- What you will do:
a) In the text on HPIV3-positive children, how many RSV-infected children were selected for comparison?
b) Copy the text on HPIV3-positive children between "The most common" and "group (Table 1).", inclusive.

- Exercise text:
-=-=-
Clinical symptoms and laboratory findings in HPIV3-positive children

The most common symptoms among HPIV3-positive children were cough (97.86%), fever (46.15%), rhinorrhea (34.69%), and wheezing (39.94%). After matching the cohorts based on age, sex, and season of onset, a sample of 645 children infected with RSV was selected for comparison. Wheezing and dyspnea were significantly less frequent in HPIV3-positive patients than in those infected with RSV. Furthermore, the incidence of tachypnea was markedly higher in children infected with RSV. Blood analysis revealed that the HPIV3 group had a lower proportion of neutrophils, but a significantly greater median platelet count and a higher proportion of patients with C-reactive protein (CRP) levels exceeding 8 mg/L compared to the RSV group (Table 1).

Table 1 The clinical characteristic comparation between HPIV3 and RSV.
-=-=-
Records from a data source:
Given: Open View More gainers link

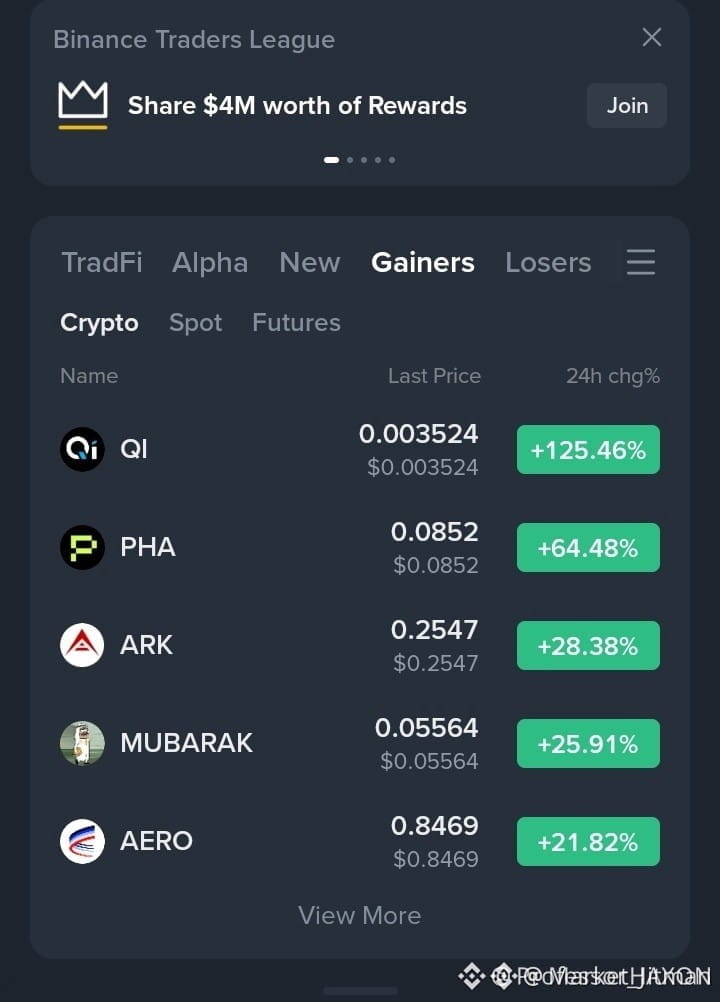Looking at the screenshot, I should tap(360, 916).
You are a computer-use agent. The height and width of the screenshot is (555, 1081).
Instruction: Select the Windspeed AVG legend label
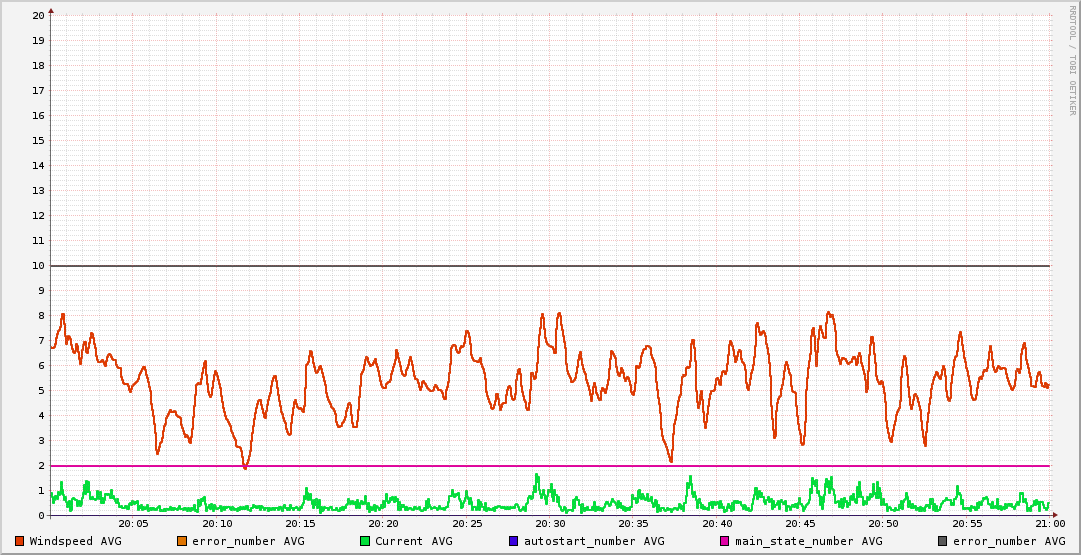pyautogui.click(x=76, y=541)
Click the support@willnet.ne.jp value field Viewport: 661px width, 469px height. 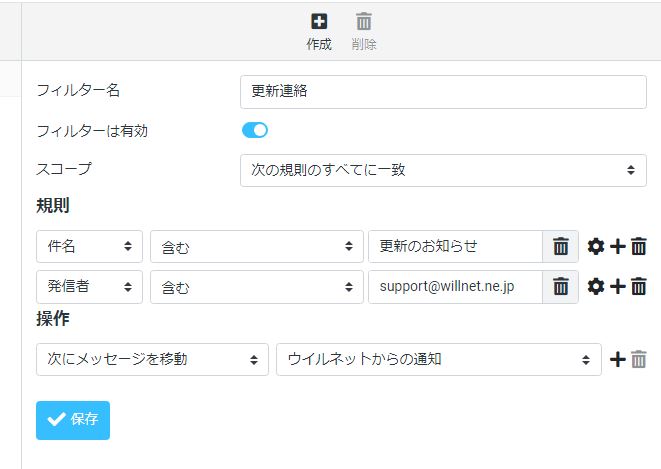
-=-=-
- Responses to the exercise:
a) 645

b)
The most common symptoms among HPIV3-positive children were cough (97.86%), fever (46.15%), rhinorrhea (34.69%), and wheezing (39.94%). After matching the cohorts based on age, sex, and season of onset, a sample of 645 children infected with RSV was selected for comparison. Wheezing and dyspnea were significantly less frequent in HPIV3-positive patients than in those infected with RSV. Furthermore, the incidence of tachypnea was markedly higher in children infected with RSV. Blood analysis revealed that the HPIV3 group had a lower proportion of neutrophils, but a significantly greater median platelet count and a higher proportion of patients with C-reactive protein (CRP) levels exceeding 8 mg/L compared to the RSV group (Table 1).